RICHMOND -- California kids are gulping fewer sugar-sweetened beverages than seven years ago, according to a study released Thursday, a reduction public health advocates hailed as evidence that education campaigns and soda bans in public schools have had an impact.
But the optimism was offset, at least in part, by findings that consumption of the drinks is growing among teenagers.
UCLA's Center for Health Policy Research released the findings from its two-year, 40,000-household study. The results showed that 19 percent of all 2- to-5-year-olds drank at least one sugar-sweetened beverage a day in 2011-2012, a 30 percent drop compared with seven years ago. Among 6-to-11-year-olds, the drop was 26 percent.
Researchers wrote in the report, titled "Still Bubbling Over," that the downturn is linked to soda bans at elementary and middle schools, public health campaigns about the dangers of sugary drinks and growing awareness of the risks of diabetes and obesity.
"Efforts to educate parents and reduce access of these beverages in school have been successful," said Tracey Rattray, director of Contra Costa County Health Services' Community Wellness and Prevention Program.
But Rattray and others noted that while consumption dropped among children under age 11, adolescents and teenagers reported an 8 percent increase.
"We can attribute that to marketing by the beverage industry, often through athlete and celebrity endorsements," Rattray said. "Adolescents are more independent (of their parents)."
The statewide survey had particular resonance in Richmond, the site of a hard-fought political campaign last year to tax sugary beverages that generated worldwide attention. Public health advocates pushed for a ballot measure to levy a penny-per-ounce tax on all sugar-sweetened beverage sales in the city. The Washington, D.C.-based American Beverage Association poured millions into the local campaign, and the measure was trounced by voters.

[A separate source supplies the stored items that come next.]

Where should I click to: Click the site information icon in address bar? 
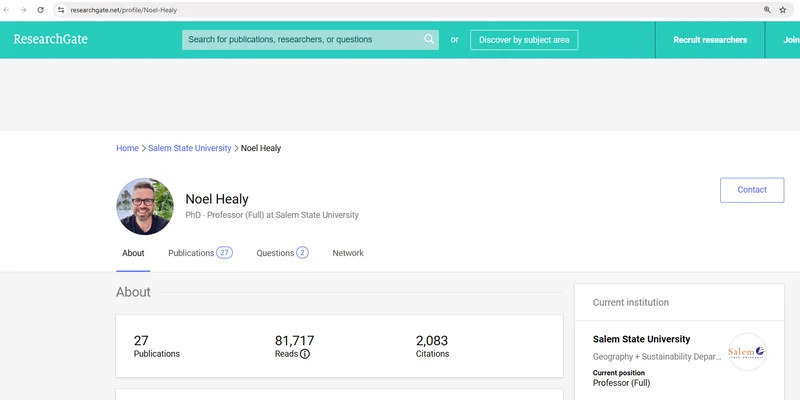(61, 9)
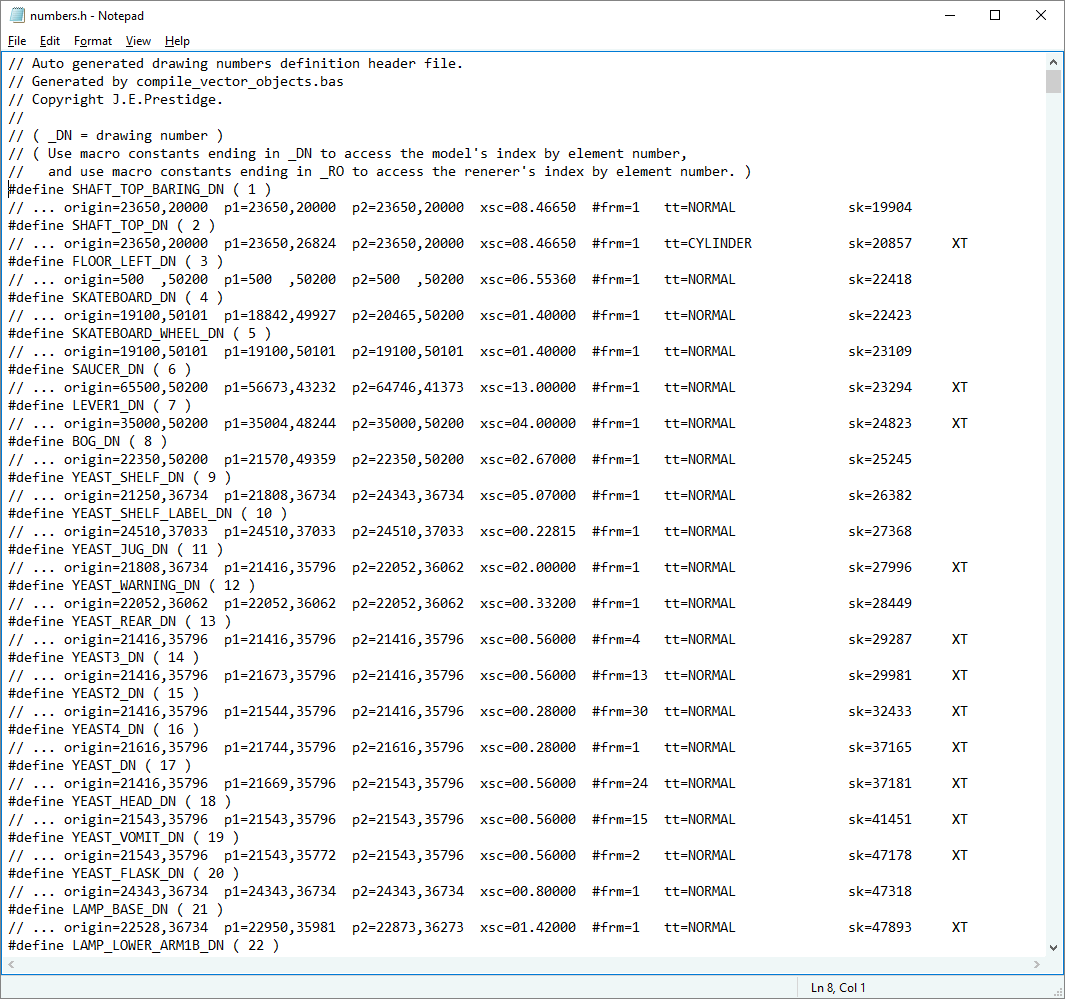The image size is (1065, 999).
Task: Click the 'tt=CYLINDER' text
Action: click(x=708, y=243)
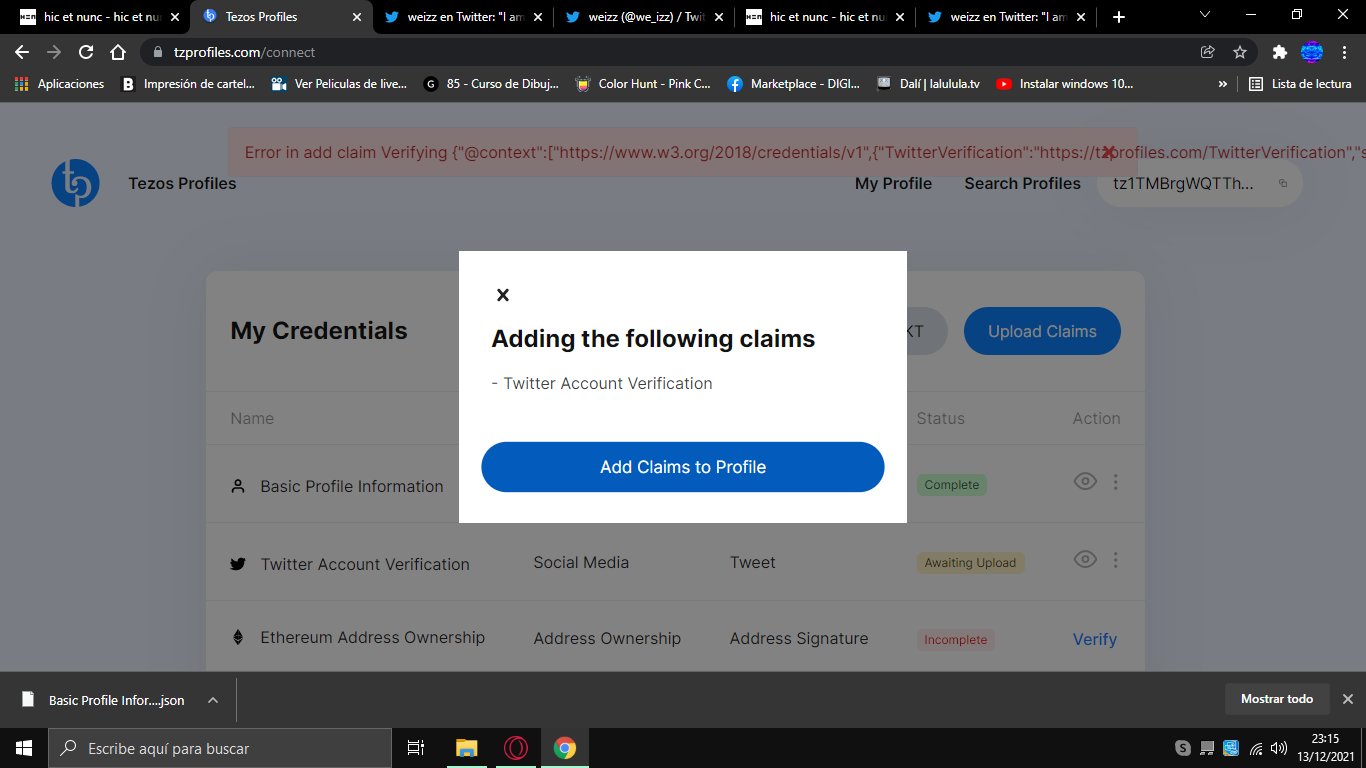The height and width of the screenshot is (768, 1366).
Task: Dismiss the error banner via its X icon
Action: 1108,152

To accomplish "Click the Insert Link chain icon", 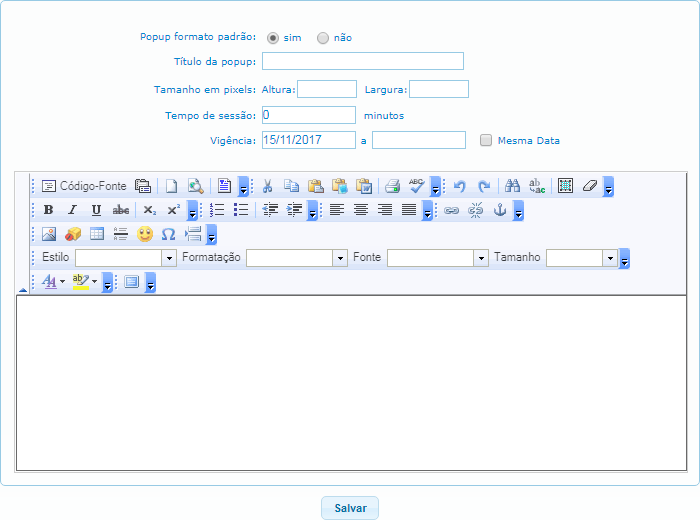I will click(x=452, y=210).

Some advocates noted that allowing sugar-sweetened sports drinks to be sold on high school campuses may be a factor.
"The study shows us that loopholes are killers," said Dr. Jeff Ritterman, a retired cardiologist and former Richmond Councilman who spearheaded the city's beverage tax proposal "We allow sports drinks in high schools, and we naturally have trouble reducing consumptions among young people exposed to that."
At the RYSE Center in Richmond, a youth center that provides after school activities, staff on Thursday said they discourage sugar-sweetened beverage consumption and eschew vending machines for water coolers.
"We work to break the cycle of sugar highs and crashes and teach kids about health and nutrition," said Cameron Thompson, who teaches art and gardening at the center. "We don't need another generation raised on sugars and fast foods."
The study included interviews with 40,000 households over a two-year period, broken down by county. In Contra Costa County, for example, there was a 24 percent decrease in consumption of these drinks from 2005-2007 to 2011-2012, among children ages 2 to 17, one of the steepest drops in the state. Other Bay Area counties showing drops include Santa Mateo, down 17 percent; San Francisco, down 16 percent; and Santa Clara, down 15 percent. Alameda County registered a 16 percent increase.
Beverage industry advocates credited "industry innovation" for drops in consumption and criticized tax proposals aimed at their products.
The American Beverage Association issued its own statement Thursday morning, crediting its smaller portion sizes and low-calorie options for part of the consumption drop, and asserting that sodas, flavored waters and juices "can be part of a balanced diet."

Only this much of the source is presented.